The phone rang. We reacted in the way a man walking through the desert alone reacts when he hears a rattle. We all stood stock still, silent.
It rang again, and Cassidy said, “Irene, come with me. The rest of you stay out here.”
I followed him as he all but ran to one of the bedrooms, where he had set up the recorder and a telephone headset that would allow him to listen in. Between us were two pads of paper and pens for scribbling notes.
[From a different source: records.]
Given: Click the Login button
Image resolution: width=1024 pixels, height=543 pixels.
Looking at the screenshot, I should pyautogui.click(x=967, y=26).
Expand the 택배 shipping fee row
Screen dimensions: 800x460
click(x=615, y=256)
On the third ring, as Cassidy nodded and turned on the recorder, I picked up the phone.
“What happened, Ms. Kelly?” the voice on the other end teased. “Did Detective Cassidy run out of tape cassettes?”
“You know I’m at my mother-in-law’s house,” I answered.
Speak slowly,
I reminded myself, trying to follow Cassidy’s instructions. “There are other people here. I didn’t know how private you wanted this conversation to be.”
I scribbled a note to Cassidy: “Different caller.”
Cassidy nodded.
“Oh, there is no privacy for people in our position,” the caller said.
“Your position?”
“Hocus is quite famous now. We’re almost as famous now as we were when we were little. Our fathers’ murders bought us our first fifteen minutes of fame.”
Show empathy.
“You survived a horrible ordeal then. People wanted to know more about you.”
“Good! You did your homework. We’re very pleased.”
“Am I speaking to Samuel or Bret?”
“Samuel, at the moment. Our fathers enjoyed stories about the Old West. Bret is named for Bret Harte. I’m named for Samuel Clemens. Detective Cassidy, you do know Samuel Clemens was the man who wrote as Mark Twain, don’t you?”
Cassidy pulled the small microphone on the headset down to his mouth. “Well, Samuel, contrary to Yankee propaganda, there are a few literate folks living south of the Mason-Dixon line.”
Samuel Ryan laughed; a false, nervous laugh. “What a wit, Thomas! You don’t mind if I call you Thomas, do you?”
“Not at all. Tom would be better. You prefer Samuel or Sam?”
“Samuel, please. And Ms. Kelly, would it seem disrespectful if I addressed you as Irene?”
“I’d prefer it to Ms. Kelly.”
“Fine. We really think the two of you are well suited for the task we have in mind. Tom is a virtual tower of equanimity. You are so lucky to have him along for the ride, aren’t you, Irene?”
“Forgive me if I say I’d rather not be on the ride in the first place.”
Cassidy shot me a warning look, but Samuel laughed again.
“Well, I’d love to sit here and chat,” Samuel said, “but that would lead to Detective Harriman being even more uncomfortable than he is now.”
“Uncomfortable?” Cassidy asked.
“The drugs, the restraints. Being without his own clothes. And of course, as the drugs wear off, there is pain.”